2023年04月28日、『中国半導体産業協会』(China Semiconductor Industry Association:略称「CSIA」)は、03月31日に公表された「半導体製造の輸出管理」について断固たる反対を表明する文書を公開しました。
⇒参照・引用元:『中国半導体産業協会』公式サイト「厳正な声明」
上掲は中国語版ですが、ご丁寧なことに英語版、日本語版まで用意して公開しています(以下は日本語版)。
厳正な声明
中国半導体産業協会
2023年03月31日、日本政府は、 半導体製造装置の輸出規制対象を6分類23品目に拡大するための外国為替および外国貿易法の改正案を公表しました。
当該措置は、世界の半導体産業のエコシステムにさらに大きな不確実性をもたらします。
『中国半導体産業協会』は、貿易の自由化を妨げ、需給関係を歪めるこの措置に反対しています。
日本政府が自由貿易の原則を遵守し、中国と日本の半導体産業間の協力関係を損なう輸出規制措置を濫用しないことを求めます。
当協会は、この23 品目に対する規制措置について、日本の経済産業省に意見を提出しました。
主な内容は次のとおりです。
・規制対象が広範囲に及び、国際社会で一般的に認められている品目リストを遥かに明らかに上回り、関係企業は非常に困っています。
・規制アイテムに関する表現が曖昧で、成熟プロセスのサプライチェーンに悪影響を及ぼす可能性があります。規制の拡大化とサプライチェーンの寸断を防ぐために、規制アイテム数を減らすべきです。
・規制措置により、 日本の関係企業の利益が大きく損なわれ、 研究開発や技術の進化を支える原資となる利益が十分に確保できないため、国際市場における日本企業の競争力が低下します。
中国と日本の半導体産業は相互に依存しあい、 促進しあう関係にあります。
中国は上流の原材料、コンポーネントやパッケージング領域で一定の強みを有すると同時に、豊富な 半導体応用場面と世界最大の半導体市場を持っています。
また、日本は半導体装置、 材料、特定の半導体製品、およびハードウェアインテグレーションを長所としています。
設備や材料に対する中国企業の需要が増え続け、 日本の半導体企業も中国市場を非常に重視しているため、 両国の半導体産業には深いつながりがあり、良好な協力・信頼関係が築かれています。
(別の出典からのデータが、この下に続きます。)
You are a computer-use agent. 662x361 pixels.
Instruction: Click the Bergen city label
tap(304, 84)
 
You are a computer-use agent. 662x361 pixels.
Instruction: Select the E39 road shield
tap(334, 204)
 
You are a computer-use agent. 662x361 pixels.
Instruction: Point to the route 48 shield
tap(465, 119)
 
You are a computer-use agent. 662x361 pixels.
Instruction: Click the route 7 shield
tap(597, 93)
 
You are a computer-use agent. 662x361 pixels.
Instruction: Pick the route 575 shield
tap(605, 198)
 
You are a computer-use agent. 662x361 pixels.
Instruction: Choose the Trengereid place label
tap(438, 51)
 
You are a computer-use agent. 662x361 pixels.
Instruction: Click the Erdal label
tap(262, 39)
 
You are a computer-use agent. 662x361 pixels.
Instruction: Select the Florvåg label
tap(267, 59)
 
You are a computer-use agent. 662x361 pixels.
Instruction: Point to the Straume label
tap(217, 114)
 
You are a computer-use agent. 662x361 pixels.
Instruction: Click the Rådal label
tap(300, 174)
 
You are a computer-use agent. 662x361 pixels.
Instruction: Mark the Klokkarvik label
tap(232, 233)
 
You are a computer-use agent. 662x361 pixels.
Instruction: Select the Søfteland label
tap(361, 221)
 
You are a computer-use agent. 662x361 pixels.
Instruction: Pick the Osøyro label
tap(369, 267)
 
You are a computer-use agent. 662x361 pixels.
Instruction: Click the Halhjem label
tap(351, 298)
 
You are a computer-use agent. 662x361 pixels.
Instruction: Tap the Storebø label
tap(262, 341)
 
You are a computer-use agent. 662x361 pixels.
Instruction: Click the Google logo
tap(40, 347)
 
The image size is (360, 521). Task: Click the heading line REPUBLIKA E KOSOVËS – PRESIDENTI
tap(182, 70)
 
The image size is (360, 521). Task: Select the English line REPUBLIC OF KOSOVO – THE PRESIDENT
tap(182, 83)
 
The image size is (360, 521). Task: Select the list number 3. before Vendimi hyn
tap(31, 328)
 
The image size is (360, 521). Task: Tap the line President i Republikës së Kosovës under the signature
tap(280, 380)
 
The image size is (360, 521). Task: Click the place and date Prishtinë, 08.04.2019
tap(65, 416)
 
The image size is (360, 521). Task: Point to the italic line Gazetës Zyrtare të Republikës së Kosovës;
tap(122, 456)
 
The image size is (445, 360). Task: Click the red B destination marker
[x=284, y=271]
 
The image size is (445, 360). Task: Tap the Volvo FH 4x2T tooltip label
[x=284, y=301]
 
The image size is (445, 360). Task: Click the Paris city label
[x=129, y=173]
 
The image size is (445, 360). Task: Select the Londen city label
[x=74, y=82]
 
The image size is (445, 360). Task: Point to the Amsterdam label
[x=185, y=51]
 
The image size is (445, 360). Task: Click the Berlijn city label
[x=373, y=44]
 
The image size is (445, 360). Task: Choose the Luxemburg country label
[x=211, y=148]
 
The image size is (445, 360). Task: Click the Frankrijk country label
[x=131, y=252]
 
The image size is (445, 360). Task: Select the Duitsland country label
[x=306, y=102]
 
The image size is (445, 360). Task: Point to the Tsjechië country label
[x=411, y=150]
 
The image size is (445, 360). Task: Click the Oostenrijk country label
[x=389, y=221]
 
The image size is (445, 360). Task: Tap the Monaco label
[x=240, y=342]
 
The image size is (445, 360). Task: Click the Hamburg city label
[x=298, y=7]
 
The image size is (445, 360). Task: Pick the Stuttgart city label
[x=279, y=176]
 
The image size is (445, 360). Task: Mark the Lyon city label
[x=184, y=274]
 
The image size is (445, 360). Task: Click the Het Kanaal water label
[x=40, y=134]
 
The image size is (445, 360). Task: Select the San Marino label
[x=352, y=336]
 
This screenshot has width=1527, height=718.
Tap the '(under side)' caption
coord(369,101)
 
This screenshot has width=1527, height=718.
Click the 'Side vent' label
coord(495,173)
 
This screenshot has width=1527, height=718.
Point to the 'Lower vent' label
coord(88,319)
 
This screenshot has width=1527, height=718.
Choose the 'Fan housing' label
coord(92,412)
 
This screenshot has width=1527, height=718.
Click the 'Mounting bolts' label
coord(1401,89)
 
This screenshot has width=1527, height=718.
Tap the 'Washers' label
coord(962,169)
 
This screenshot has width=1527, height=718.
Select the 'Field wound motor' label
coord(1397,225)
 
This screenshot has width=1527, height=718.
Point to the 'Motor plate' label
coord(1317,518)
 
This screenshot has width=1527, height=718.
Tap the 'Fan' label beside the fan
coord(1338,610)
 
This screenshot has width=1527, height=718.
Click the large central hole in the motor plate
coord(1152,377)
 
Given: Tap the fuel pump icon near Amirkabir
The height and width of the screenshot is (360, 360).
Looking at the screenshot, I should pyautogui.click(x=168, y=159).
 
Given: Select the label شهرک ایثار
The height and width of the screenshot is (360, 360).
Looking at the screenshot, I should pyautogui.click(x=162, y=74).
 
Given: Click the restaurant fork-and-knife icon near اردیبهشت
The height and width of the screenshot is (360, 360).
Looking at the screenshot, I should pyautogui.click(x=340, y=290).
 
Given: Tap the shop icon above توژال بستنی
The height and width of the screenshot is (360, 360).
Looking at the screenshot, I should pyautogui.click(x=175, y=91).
日本政府がこの良好な協力関係を破壊する動きに固執する場合、当協会は900社の会員企業の正当な権利と利益を守るために、断固たる措置を取るよう 中国政府に呼びかけざるを得ません。
日本政府が当協会の意見を真剣に検討し、両国半導体産業の発展を支援し、 促進す ることに取り組むことを願っています。
また、 半導体業界が市場原理に基づく分業体制を共に擁護し、手を携えて世界の半導体産業チェーンとサプライチェーンの繁栄と安定を維持していくことを期待します。
中国の半導体産業は一貫して対外開放と協力を堅持してきました。 ここに、関係する全ての企業、団体、業界関係者に対し、今回の改正案がもたらす両国半導体産業への悪 影響を軽減するために、 声を上げていくことをお願いします。
2023年4月28日
⇒参照・引用元:『中国半導体産業協会』公式サイト「厳正な声明」
日本がこの管理措置を続けるなら、協会に属する900社の利益を守るために「断固たる措置」を取るように中国政府に働きかけざるを得ない――としています。
これは脅しでしょう。
皆さんももうご存じですが、アメリカ合衆国は中露を封じるように規制を強化しており、これは「新たなココム」(Coordinating Committee for Export Controlの略)です。
合衆国側に立つ日本はこれに参加して当然で、旧ソ連が倒れて初めてココムが解散したように、中国共産党が倒れるまで規制を強化し続けるべきです。
この「厳正な声明」を受けて、英語版御用新聞『Global Times』が記事を出しているのですが――、
(前略)
いわゆる「国際的な安全保障と平和の維持を妨げる危険性がある」という名目で、日本は実際に中国の半導体産業に対して差別的な措置を取っており、明らかに国際ルールに違反していると中国共産党は指摘した。提案された計画が実施された場合、日中間の半導体分野における経済・技術協力と交流に重大な悪影響が影を落とし、中日間の市場関係者の経済的利益を損なうだけでなく、世界の半導体産業のサプライチェーンを混乱させ、産業における競争と発展の全体的可能性をさらに低下させると、中共は指摘した。
(後略)
――と書いていますので「効いている」ということです。
日本は迷わず、この輸出管理を進めないといけません。